## TAREFA PROPOSTA 1
Enumere todas as pessoas mencionadas pelo nome próprio no texto de leitura.
## TAREFA PROPOSTA 2
Transcreva fielmente o texto de leitura, começando nas palavras "Em 2017, a Ucrânia" e terminando após "se apresentam. Pedem-se!".

## TEXTO DE LEITURA
|---|
Para mim, homem de esquerda, data dessa interferência na Ucrânia, a lenta erosão do Partido Socialista, sob a direcção de François Hollande, que continuou depois com a Grécia.
O "serviço" do governo francês foi desonrante e impensável. Faz-me pensar no triunvirato dos Açores.
E ainda por cima alienou os interesses da França, aliando-se às sanções contra a Rússia, que custam imenso à indústria agro alimentar francesa , que saiu para a rua nestas últimas semanas, porque a perda do mercado russo não é facilmente compensável .
Acrescenta-se a perda de 2 000 milhões de euros do fornecimento dos dois navios de guerra Mistral, que jazem no porto de Brest, cuja "limpeza" dos equipamentos previstos para os Russos, custa 800 milhões de euros, e que agora procura revender à Arábia Saudita.
Em 2017, a Ucrânia e a Grécia podem custar o poder à esquerda francesa. Eis o custo da submissao aos EUA e à UE.Merci Hollande.
A Nato, deveria era estar preocupada em exterminar no sentido mais literal da palavra o Estado Islâmico. Andam a destruir património histórico e cultural de toda a Humanidade, para além disso eu como Ateu assumido que sou não posso conceber que estes fanáticos agora matem bloggers apenas por não acreditarem em ilusões(Deus). A Russia é um País orgulhoso como tal não tentem humilhar quem ter orgulho, pois dai por certo terão uma resposta bem á altura.
Na mouche
Fernando Neves
Desculpas não se apresentam. Pedem-se!
Muito bem.
Sem duvida, só não se percebe muito bem qual a intencao dos EUA de continuarem a provocar a Rússia junto as suas fronteiras. Uma guerra ali será sempre uma guerra perdida, a avaliar pelo que aconteceu na Geórgia e agora na Ucrânia. Se o poder em Washington estivesse nas mãos de um Republicano, eu ainda entenderia, mas Obama tem-se revelado bastante comedido no uso que faz da forca militar (em larga escala, pelo menos). E de qualquer forma, a relação do Ocidente com a Rússia e bem mais importante que os estados de alma dos Países da Europa de Leste. Basta ver a participação da Rússia no recente acordo com o Irão, para alem da importância económica das relações comerciais. Como o Senhor Embaixador diz, o que e preciso e deixar claro a Rússia quais os limites que não deve ultrapassar, providenciando-lhe igualmente garantias de que os direitos dos russos que vivem em Países da antiga URSS serão respeitados. Sera isso tão difícil?
" Desculpas não se apresentam. Pedem-se. ! " Fui ver ao dicionário : tem razão.
|---|
## DADOS APRESENTADOS
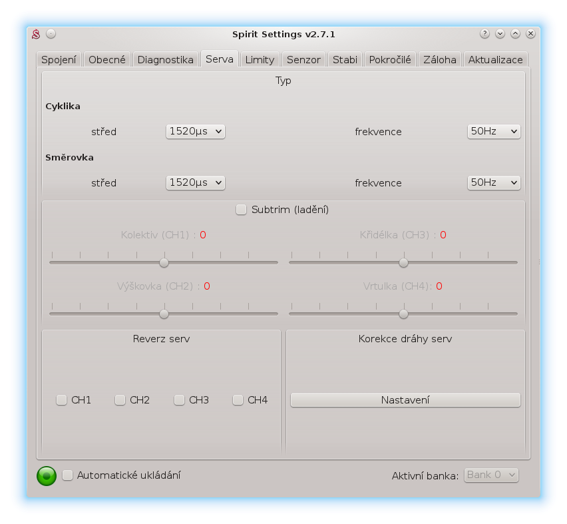The height and width of the screenshot is (524, 567).
Task: Go to the Aktualizace tab
Action: coord(495,59)
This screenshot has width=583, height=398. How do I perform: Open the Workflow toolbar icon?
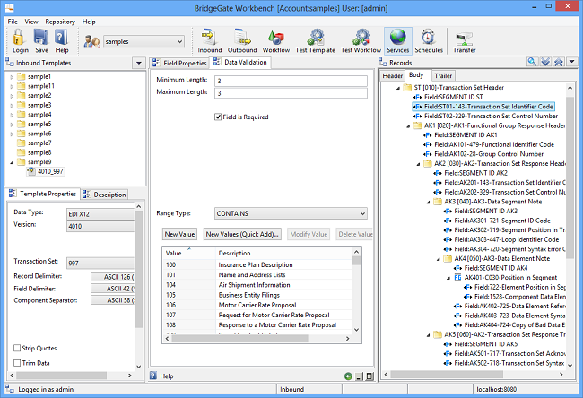[x=276, y=38]
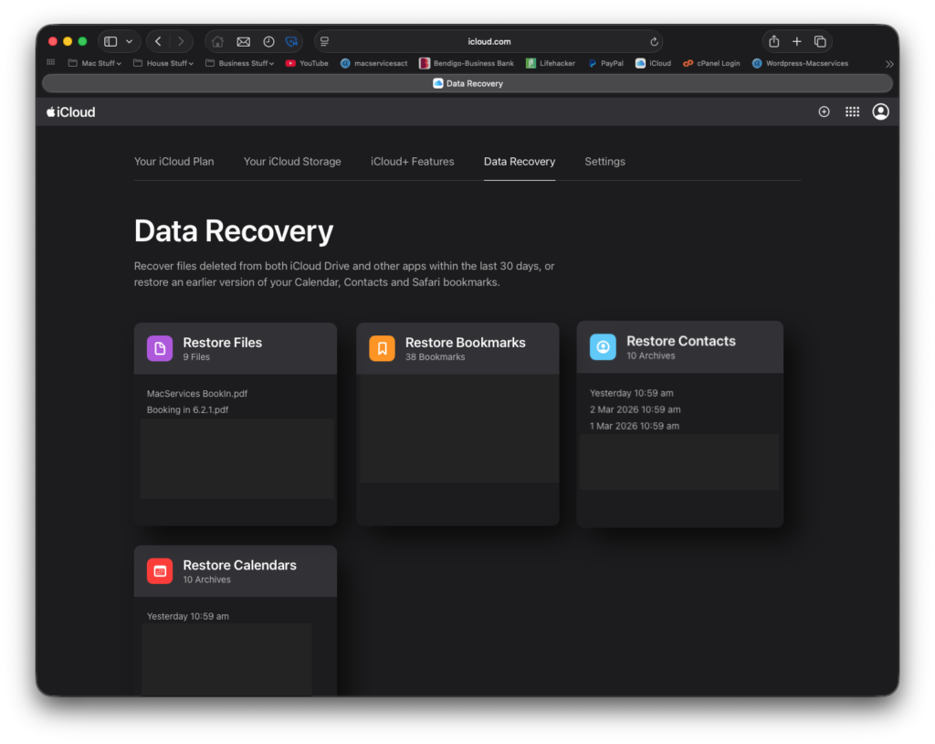Click the orange Restore Bookmarks icon
935x744 pixels.
[x=382, y=348]
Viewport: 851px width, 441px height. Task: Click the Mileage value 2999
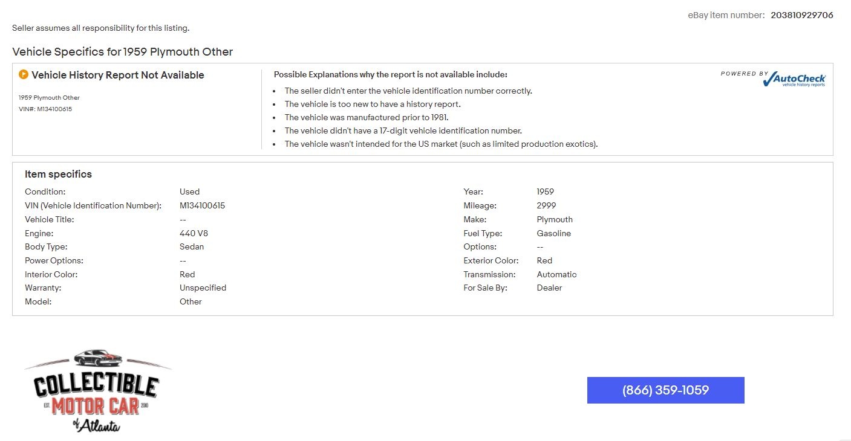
|---|
## RESPOSTA FINAL 1
François Hollande, Fernando Neves, Obama

## RESPOSTA FINAL 2
Em 2017, a Ucrânia e a Grécia podem custar o poder à esquerda francesa. Eis o custo da submissao aos EUA e à UE.Merci Hollande.
A Nato, deveria era estar preocupada em exterminar no sentido mais literal da palavra o Estado Islâmico. Andam a destruir património histórico e cultural de toda a Humanidade, para além disso eu como Ateu assumido que sou não posso conceber que estes fanáticos agora matem bloggers apenas por não acreditarem em ilusões(Deus). A Russia é um País orgulhoso como tal não tentem humilhar quem ter orgulho, pois dai por certo terão uma resposta bem á altura.
Na mouche
Fernando Neves
Desculpas não se apresentam. Pedem-se!